ABOUT THIS EXERCISE> Each line of data below must be printed exactly as written, with any pictures removed.

MATERIAL TO PROCESS>

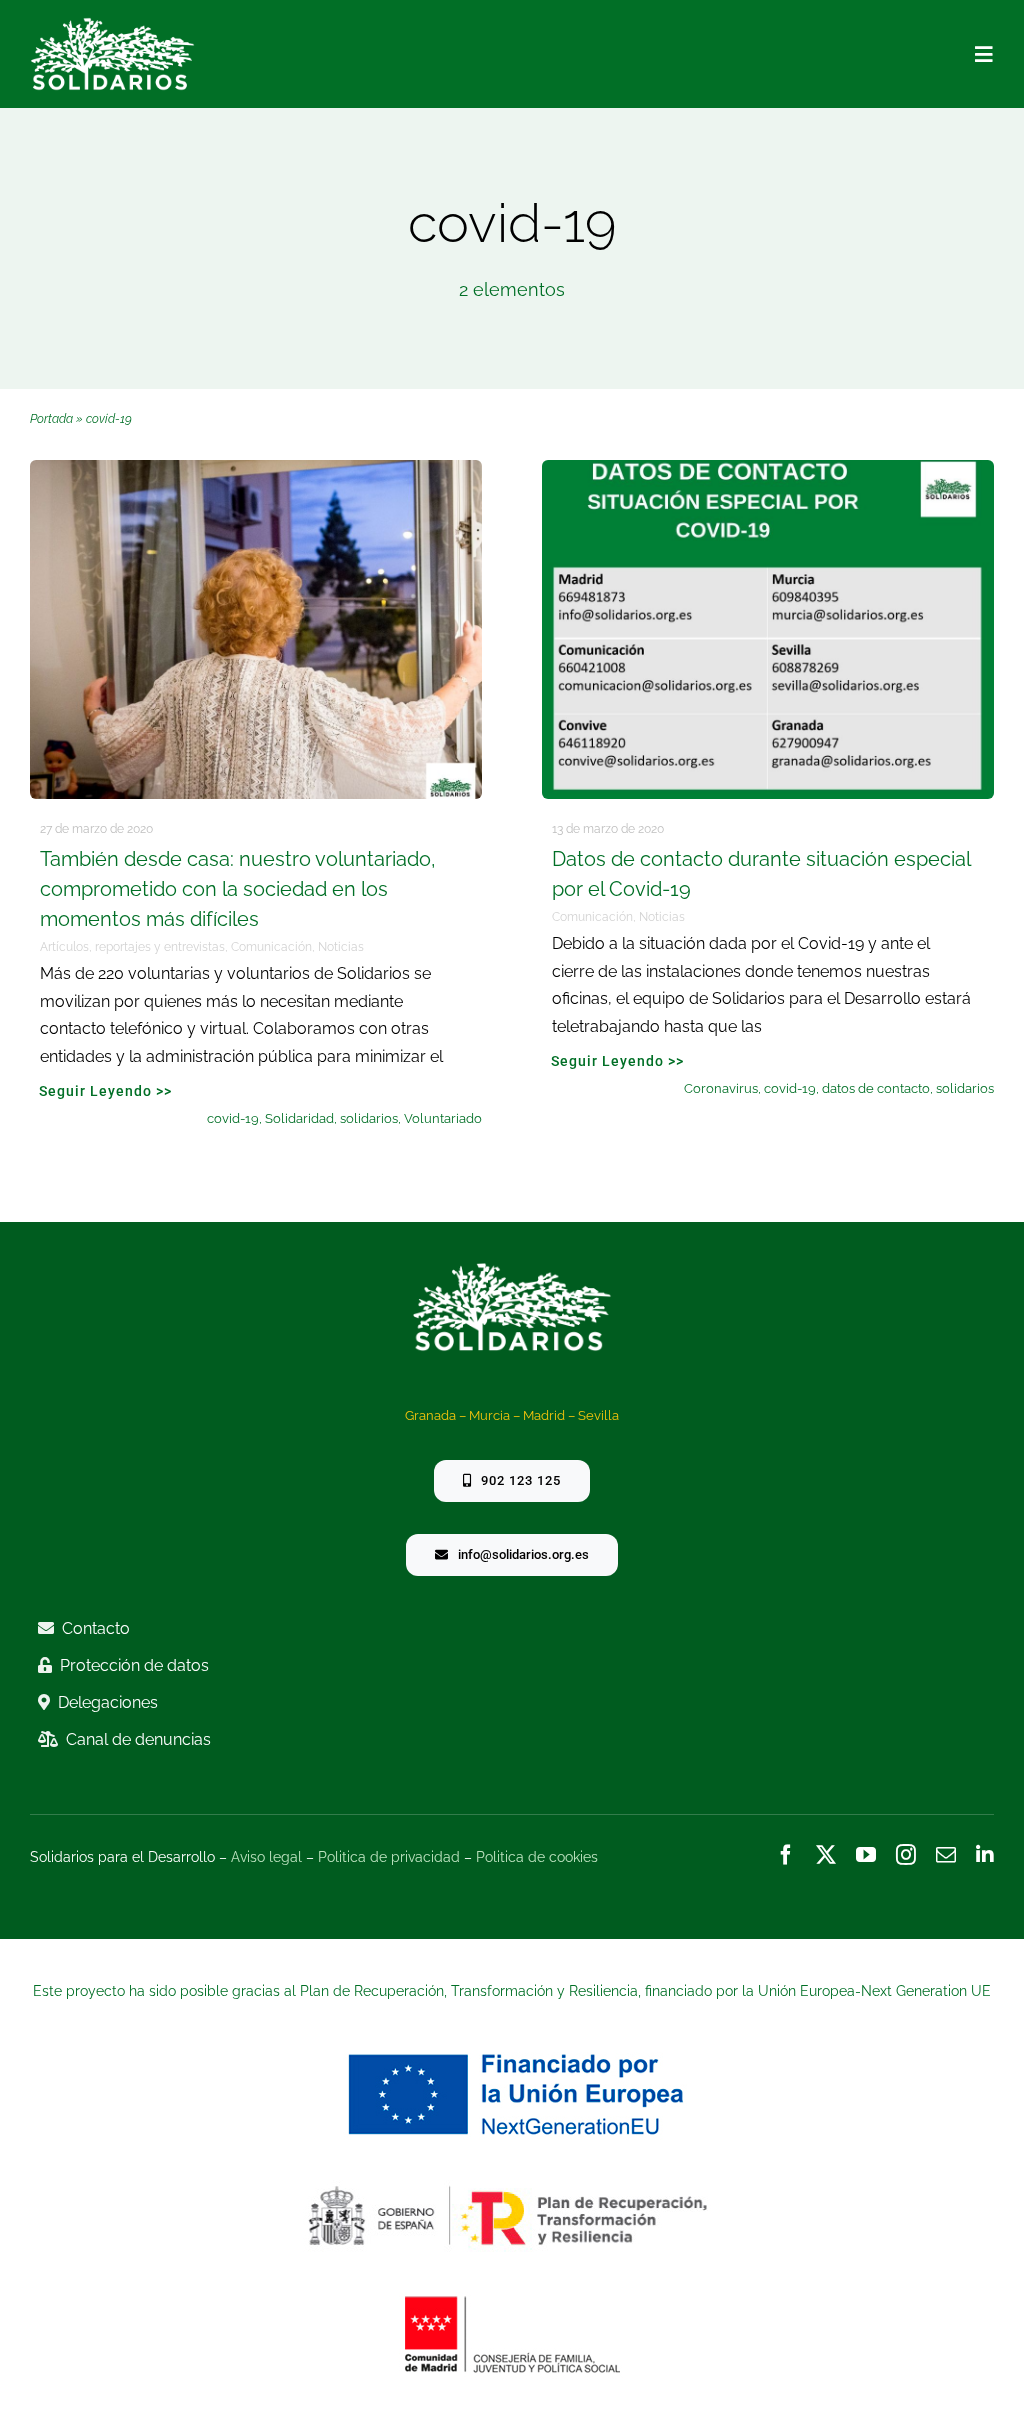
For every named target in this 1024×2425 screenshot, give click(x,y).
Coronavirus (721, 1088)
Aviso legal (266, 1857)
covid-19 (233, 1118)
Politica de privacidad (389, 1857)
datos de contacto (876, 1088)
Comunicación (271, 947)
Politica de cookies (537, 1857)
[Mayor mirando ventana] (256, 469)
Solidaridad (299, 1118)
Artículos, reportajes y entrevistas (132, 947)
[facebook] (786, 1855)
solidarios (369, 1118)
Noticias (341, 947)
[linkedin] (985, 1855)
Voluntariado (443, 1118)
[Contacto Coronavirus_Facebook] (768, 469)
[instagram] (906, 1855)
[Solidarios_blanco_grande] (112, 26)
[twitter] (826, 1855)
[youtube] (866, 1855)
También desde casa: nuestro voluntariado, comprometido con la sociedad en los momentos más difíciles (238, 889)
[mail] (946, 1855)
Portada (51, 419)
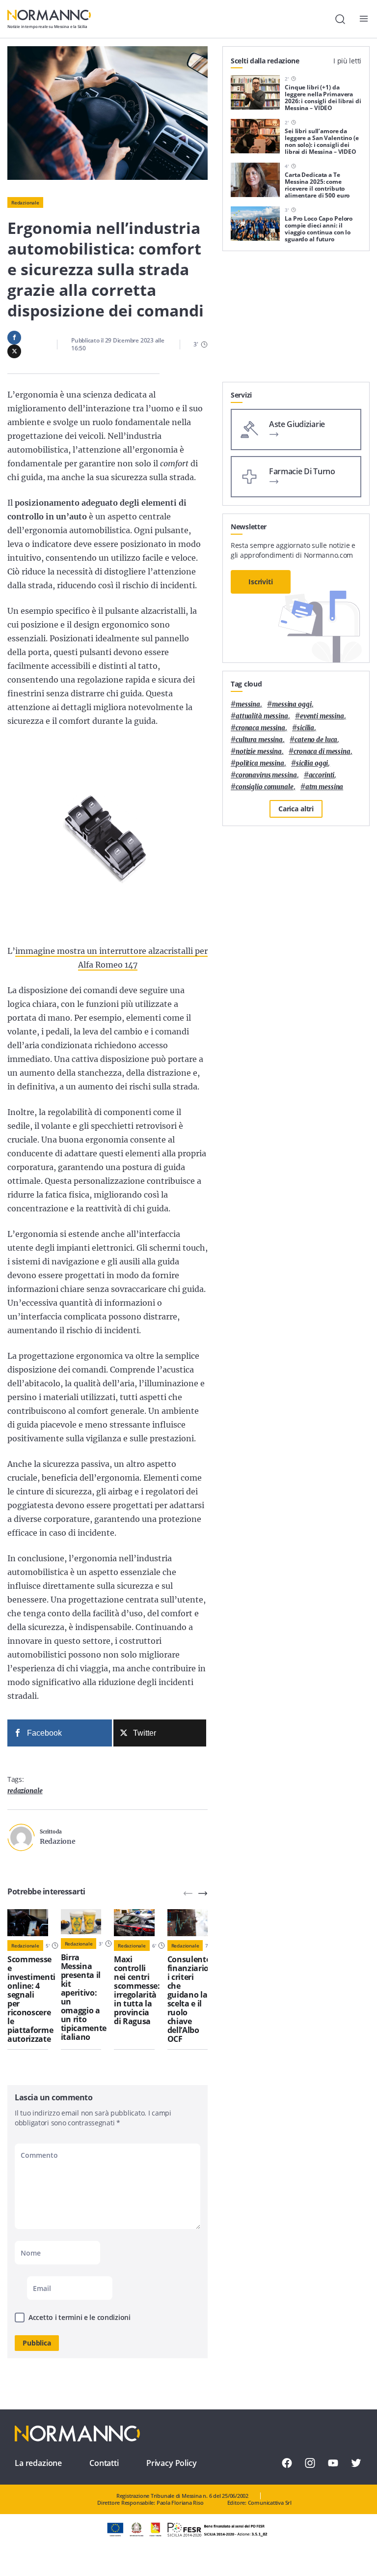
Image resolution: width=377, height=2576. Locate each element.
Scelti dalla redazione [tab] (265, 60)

ANSWER TO THE PROBLEM>
For every named target in this 1024×2425 screenshot, give click(x,y).
Coronavirus (721, 1088)
Aviso legal (266, 1857)
covid-19 (233, 1118)
Politica de privacidad (389, 1857)
datos de contacto (876, 1088)
Comunicación (271, 947)
Politica de cookies (537, 1857)
[Mayor mirando ventana] (256, 469)
Solidaridad (299, 1118)
Artículos, reportajes y entrevistas (132, 947)
[facebook] (786, 1855)
solidarios (369, 1118)
Noticias (341, 947)
[linkedin] (985, 1855)
Voluntariado (443, 1118)
[Contacto Coronavirus_Facebook] (768, 469)
[instagram] (906, 1855)
[Solidarios_blanco_grande] (112, 26)
[twitter] (826, 1855)
[youtube] (866, 1855)
También desde casa: nuestro voluntariado, comprometido con la sociedad en los momentos más difíciles (238, 889)
[mail] (946, 1855)
Portada (51, 419)
Image resolution: width=377, height=2576. Locate each element.
Scelti dalla redazione [tab] (265, 60)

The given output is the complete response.